Interpretability Study
π Click here to find out more details about interpretability of ML-based retrosynthesis models.
The code related to the interpretability study is found in [the interpretability folder](./interpret).
## Environment
The environment can be set-up running the following lines of code:
```
conda create -n rxn_exp python=3.10
conda install pytorch torchvision torchaudio pytorch-cuda=11.7 -c pytorch -c nvidia
conda install pyg -c pyg
conda install scikit-learn -c conda-forge
conda install tqdm matplotlib pandas
pip install rdkit
```
## Data Files
Install both folders within ./data_interpretability using the following link and place them into the ./interpret directory:
https://doi.org/10.6084/m9.figshare.25325644.v1
## Reproducibility
Pre-trained models are provided in the dropbox. However, models can be retrained by running:
```
conda activate rxn_exp
cd interpret
python train.py --model_type DMPNN
```
The model_type can be chosen from: DMPNN, EGAT and GCN.
To test the trained models (i.e. EGAT and DMPNN) and create the plots as in the paper, run:
```
conda activate rxn_exp
python inference.py
```
**Note**: The plots for the GNN models may slightly differ compared to the paper due to the stochastic nature of GNNExplainer.
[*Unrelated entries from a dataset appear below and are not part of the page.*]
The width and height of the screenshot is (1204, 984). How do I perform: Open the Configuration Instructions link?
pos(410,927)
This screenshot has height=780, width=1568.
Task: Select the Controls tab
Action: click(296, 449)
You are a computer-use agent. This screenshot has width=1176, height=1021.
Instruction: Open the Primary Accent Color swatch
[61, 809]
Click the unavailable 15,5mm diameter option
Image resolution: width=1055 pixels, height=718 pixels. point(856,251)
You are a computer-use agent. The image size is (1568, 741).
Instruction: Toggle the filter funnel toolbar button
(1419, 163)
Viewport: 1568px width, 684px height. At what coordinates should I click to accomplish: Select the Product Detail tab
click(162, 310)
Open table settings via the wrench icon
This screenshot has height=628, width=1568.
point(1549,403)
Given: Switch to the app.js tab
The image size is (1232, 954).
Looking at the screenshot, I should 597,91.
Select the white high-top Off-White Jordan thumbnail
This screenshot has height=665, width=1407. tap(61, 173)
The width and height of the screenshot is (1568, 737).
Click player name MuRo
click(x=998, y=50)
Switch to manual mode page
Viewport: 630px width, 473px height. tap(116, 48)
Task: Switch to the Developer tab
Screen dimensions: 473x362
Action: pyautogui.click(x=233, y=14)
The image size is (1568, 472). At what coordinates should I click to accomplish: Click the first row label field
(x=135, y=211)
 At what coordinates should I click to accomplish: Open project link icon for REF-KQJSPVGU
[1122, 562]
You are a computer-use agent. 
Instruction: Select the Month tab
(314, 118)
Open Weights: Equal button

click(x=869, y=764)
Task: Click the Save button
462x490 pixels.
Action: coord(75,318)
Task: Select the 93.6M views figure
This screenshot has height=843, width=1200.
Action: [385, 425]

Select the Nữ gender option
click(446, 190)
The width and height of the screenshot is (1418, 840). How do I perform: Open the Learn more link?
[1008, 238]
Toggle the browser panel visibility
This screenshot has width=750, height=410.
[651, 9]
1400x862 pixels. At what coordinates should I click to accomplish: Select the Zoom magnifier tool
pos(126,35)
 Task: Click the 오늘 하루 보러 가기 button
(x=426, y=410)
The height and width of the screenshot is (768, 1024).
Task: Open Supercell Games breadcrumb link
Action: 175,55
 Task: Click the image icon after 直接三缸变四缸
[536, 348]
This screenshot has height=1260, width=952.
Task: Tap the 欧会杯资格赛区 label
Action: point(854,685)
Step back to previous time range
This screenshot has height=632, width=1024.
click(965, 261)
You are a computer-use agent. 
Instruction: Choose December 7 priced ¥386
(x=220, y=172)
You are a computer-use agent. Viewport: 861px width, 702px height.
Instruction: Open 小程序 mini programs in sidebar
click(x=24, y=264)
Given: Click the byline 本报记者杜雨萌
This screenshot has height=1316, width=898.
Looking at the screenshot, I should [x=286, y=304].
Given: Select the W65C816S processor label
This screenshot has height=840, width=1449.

![Example of interpretability case study](/examples/example_interpret.png)
Acknowledgements
β This repository is built on several open-source packages. We would like to thank the authors and acknowledge the following:
- RDKit: For reading SMILES strings and checking validity of molecules
- SCScore: For calculating the SCScore metric.
- rxnfp: For calculating the Diversity metric.
- WLDN-5 and LocalTransform: The reaction forward models used for calculating the Rt-Accuracy metric.